** BEGIN STORED RECORDS **

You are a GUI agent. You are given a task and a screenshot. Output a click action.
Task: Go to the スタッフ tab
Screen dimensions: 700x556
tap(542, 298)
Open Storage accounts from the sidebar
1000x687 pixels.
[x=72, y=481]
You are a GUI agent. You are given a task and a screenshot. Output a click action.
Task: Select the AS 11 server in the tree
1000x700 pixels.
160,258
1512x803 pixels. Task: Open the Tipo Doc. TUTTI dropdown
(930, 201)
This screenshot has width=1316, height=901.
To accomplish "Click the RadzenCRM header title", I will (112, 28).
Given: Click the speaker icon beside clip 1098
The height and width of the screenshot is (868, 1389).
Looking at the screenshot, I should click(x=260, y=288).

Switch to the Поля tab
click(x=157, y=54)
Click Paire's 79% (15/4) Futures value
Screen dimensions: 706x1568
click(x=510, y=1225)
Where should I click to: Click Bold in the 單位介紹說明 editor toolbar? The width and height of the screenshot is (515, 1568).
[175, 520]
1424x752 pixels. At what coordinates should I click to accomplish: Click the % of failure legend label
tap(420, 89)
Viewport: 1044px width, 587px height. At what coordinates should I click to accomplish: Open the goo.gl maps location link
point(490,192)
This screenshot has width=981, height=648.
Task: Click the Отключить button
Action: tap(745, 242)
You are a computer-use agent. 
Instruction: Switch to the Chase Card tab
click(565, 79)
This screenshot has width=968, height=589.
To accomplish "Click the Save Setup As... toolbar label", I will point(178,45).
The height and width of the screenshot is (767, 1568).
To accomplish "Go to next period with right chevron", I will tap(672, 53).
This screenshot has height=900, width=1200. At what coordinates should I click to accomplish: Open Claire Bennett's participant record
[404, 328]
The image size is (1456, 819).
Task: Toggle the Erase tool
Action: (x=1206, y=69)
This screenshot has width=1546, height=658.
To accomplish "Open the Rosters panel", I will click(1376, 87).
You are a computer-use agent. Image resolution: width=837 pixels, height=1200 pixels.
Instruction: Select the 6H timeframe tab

** END STORED RECORDS **

■ AIM OF THE TASK
Convert all the entries above into a JSON list of strings, with one string for each line and no blank lines.

■ FINISHED ANSWER
[
  "You are a GUI agent. You are given a task and a screenshot. Output a click action.",
  "Task: Go to the スタッフ tab",
  "Screen dimensions: 700x556",
  "tap(542, 298)",
  "Open Storage accounts from the sidebar",
  "1000x687 pixels.",
  "[x=72, y=481]",
  "You are a GUI agent. You are given a task and a screenshot. Output a click action.",
  "Task: Select the AS 11 server in the tree",
  "1000x700 pixels.",
  "160,258",
  "1512x803 pixels. Task: Open the Tipo Doc. TUTTI dropdown",
  "(930, 201)",
  "This screenshot has width=1316, height=901.",
  "To accomplish \"Click the RadzenCRM header title\", I will (112, 28).",
  "Given: Click the speaker icon beside clip 1098",
  "The height and width of the screenshot is (868, 1389).",
  "Looking at the screenshot, I should click(x=260, y=288).",
  "Switch to the Поля tab",
  "click(x=157, y=54)",
  "Click Paire's 79% (15/4) Futures value",
  "Screen dimensions: 706x1568",
  "click(x=510, y=1225)",
  "Where should I click to: Click Bold in the 單位介紹說明 editor toolbar? The width and height of the screenshot is (515, 1568).",
  "[175, 520]",
  "1424x752 pixels. At what coordinates should I click to accomplish: Click the % of failure legend label",
  "tap(420, 89)",
  "Viewport: 1044px width, 587px height. At what coordinates should I click to accomplish: Open the goo.gl maps location link",
  "point(490,192)",
  "This screenshot has width=981, height=648.",
  "Task: Click the Отключить button",
  "Action: tap(745, 242)",
  "You are a computer-use agent. ",
  "Instruction: Switch to the Chase Card tab",
  "click(565, 79)",
  "This screenshot has width=968, height=589.",
  "To accomplish \"Click the Save Setup As... toolbar label\", I will point(178,45).",
  "The height and width of the screenshot is (767, 1568).",
  "To accomplish \"Go to next period with right chevron\", I will tap(672, 53).",
  "This screenshot has height=900, width=1200. At what coordinates should I click to accomplish: Open Claire Bennett's participant record",
  "[404, 328]",
  "The image size is (1456, 819).",
  "Task: Toggle the Erase tool",
  "Action: (x=1206, y=69)",
  "This screenshot has width=1546, height=658.",
  "To accomplish \"Open the Rosters panel\", I will click(1376, 87).",
  "You are a computer-use agent. Image resolution: width=837 pixels, height=1200 pixels.",
  "Instruction: Select the 6H timeframe tab"
]